By TIOL News Service

MUMBAI, SEPT 24, 2014: THE CST, Mumbai confirmed a service tax demand of Rs.31,96,755/- against the appellant by classifying the services received by them under "Intellectual Property Rights Service".

Before the CESTAT, the appellant submitted that they entered into a licence agreement with the Universal Studio Licensing LLLP, California, USA and as per the said agreement they were permitted to use the Universal property in the name and likeness of the legendary martial artist known as "Bruce Lee" as embodied in the visual images supplied to Licensee by Universal; that they used the said images in mobile games and for the right to use the said universal property, the appellant paid royalty to the service provider. It is further submitted that the property which are visual images come under the category of "Copyright" as defined in Copyrights Act and IPR services specifically excludes copyrights from its purview; therefore, the question of payment of any service tax on the copyrights received from abroad does not arise. So also, neither in the show-cause notice nor in the impugned order there is any proposal or findings as to under what category of IPRs the property received by the appellant falls.

It is also informed that the appellant has been discharging service tax on the royalty payment under the category of "development and supply of mobile content service" as defined under Section 65 (36c) with effect from 01/06/2007 which includes development and supply of mobile value added services, music, movie clips, screen savers wallpapers, mobile games, data whether or not aggregated, information, news and animation films and payment of service tax under the said category has not been disputed by the department.

The issue of the demand being hit by limitation is also pleaded inasmuch as the SCN has been issued only on 20/10/2009 demanding the service tax for the period 10/09/2004 to 30/09/2007.

The AR while admitting that neither in notice nor in the impugned order the category of IPR under which the ‘property' falls has been specified reiterated the findings of the adjudicating authority and submitted that the property received by the appellant viz. the images of 'Bruce Lee' would fall under IPR services and hence, the appellant is liable to tax on reverse charge basis with effect from 18/04/2006 onwards.

Noting that the issue lies in a narrow compass, the Bench after waiving the pre-deposit took up the appeal itself for consideration.

The Bench observed -

++ From the agreement entered into by the appellant with Universal Studio, it is seen that the appellant has been permitted to use property in the name and likeness of the legendary martial artist "Bruce Lee" embodied in visual images supplied to them for which the appellant has paid consideration to the foreign service provider by way of royalty.

++ The property embodied in visual images would come squarely within the definition of copyrights as defined in Copyright Act, 1957 as artistic work as defined in Section 14 (c) of the Copyright Act.
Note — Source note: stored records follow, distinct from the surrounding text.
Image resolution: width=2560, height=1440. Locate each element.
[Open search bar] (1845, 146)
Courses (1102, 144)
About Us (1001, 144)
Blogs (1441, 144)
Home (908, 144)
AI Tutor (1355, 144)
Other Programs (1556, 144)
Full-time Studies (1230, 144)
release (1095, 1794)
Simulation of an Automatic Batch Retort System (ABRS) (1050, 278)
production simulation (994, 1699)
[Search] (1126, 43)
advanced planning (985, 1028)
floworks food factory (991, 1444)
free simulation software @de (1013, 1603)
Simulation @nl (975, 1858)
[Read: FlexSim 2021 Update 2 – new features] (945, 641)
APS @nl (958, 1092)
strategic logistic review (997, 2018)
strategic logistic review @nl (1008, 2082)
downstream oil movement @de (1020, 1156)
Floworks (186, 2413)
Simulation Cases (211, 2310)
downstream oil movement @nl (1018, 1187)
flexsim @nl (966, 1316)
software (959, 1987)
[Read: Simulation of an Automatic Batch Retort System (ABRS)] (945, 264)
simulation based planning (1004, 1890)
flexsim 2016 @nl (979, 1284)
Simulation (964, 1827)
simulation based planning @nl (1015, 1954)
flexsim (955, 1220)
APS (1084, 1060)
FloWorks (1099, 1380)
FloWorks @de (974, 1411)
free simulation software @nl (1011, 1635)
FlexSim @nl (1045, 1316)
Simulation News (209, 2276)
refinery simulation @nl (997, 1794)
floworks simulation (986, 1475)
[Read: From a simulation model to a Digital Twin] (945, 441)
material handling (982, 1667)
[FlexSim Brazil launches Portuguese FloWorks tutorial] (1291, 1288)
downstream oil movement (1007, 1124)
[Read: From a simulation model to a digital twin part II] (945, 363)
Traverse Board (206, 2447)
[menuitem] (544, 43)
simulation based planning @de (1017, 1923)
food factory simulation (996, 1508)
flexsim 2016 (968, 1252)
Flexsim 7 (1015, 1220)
Even if it is treated as a computer programme, it would still fall under copyright as defined in Section 14 (b).

++ Since copyright is specifically excluded from the IPR service during the relevant time, the question of levy of service tax on a copyright work under IPR service does not stand the scrutiny of law.

Holding that the order is not sustainable, the same was set aside and the appeal was allowed with consequential relief.